→ The task
Transcribe, without any alteration, only the lines that begin at the line containing "[Instagram] (1662, 29)" and run to the last line below.
─── Records supplied ───
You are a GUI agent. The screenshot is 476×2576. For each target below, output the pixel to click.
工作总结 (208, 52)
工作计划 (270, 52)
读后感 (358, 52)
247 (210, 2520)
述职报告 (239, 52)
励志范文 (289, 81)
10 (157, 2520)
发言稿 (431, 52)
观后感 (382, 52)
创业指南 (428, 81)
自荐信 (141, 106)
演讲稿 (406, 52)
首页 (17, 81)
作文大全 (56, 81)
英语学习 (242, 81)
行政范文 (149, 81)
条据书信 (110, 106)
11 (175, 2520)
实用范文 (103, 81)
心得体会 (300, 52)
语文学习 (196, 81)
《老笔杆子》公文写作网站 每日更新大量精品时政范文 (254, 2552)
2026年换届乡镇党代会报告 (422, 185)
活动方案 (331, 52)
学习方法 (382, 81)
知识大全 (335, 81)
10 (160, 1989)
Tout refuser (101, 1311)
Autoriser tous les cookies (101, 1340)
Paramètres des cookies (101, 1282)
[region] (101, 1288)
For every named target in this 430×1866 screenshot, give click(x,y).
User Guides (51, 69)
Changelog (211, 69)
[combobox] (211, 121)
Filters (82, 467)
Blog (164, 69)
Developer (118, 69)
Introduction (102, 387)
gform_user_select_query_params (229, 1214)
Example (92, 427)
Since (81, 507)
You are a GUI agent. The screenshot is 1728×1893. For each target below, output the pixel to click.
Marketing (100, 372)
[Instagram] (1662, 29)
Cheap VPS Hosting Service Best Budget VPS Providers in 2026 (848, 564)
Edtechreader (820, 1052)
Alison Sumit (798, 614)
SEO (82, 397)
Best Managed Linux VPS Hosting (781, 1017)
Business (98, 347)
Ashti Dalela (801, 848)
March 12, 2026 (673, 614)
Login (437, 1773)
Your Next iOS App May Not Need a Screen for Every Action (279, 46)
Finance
───
→ Completed exercise
[Instagram] (1662, 29)
Cheap VPS Hosting Service Best Budget VPS Providers in 2026 (848, 564)
Edtechreader (820, 1052)
Alison Sumit (798, 614)
SEO (82, 397)
Best Managed Linux VPS Hosting (781, 1017)
Business (98, 347)
Ashti Dalela (801, 848)
March 12, 2026 (673, 614)
Login (437, 1773)
Your Next iOS App May Not Need a Screen for Every Action (279, 46)
Finance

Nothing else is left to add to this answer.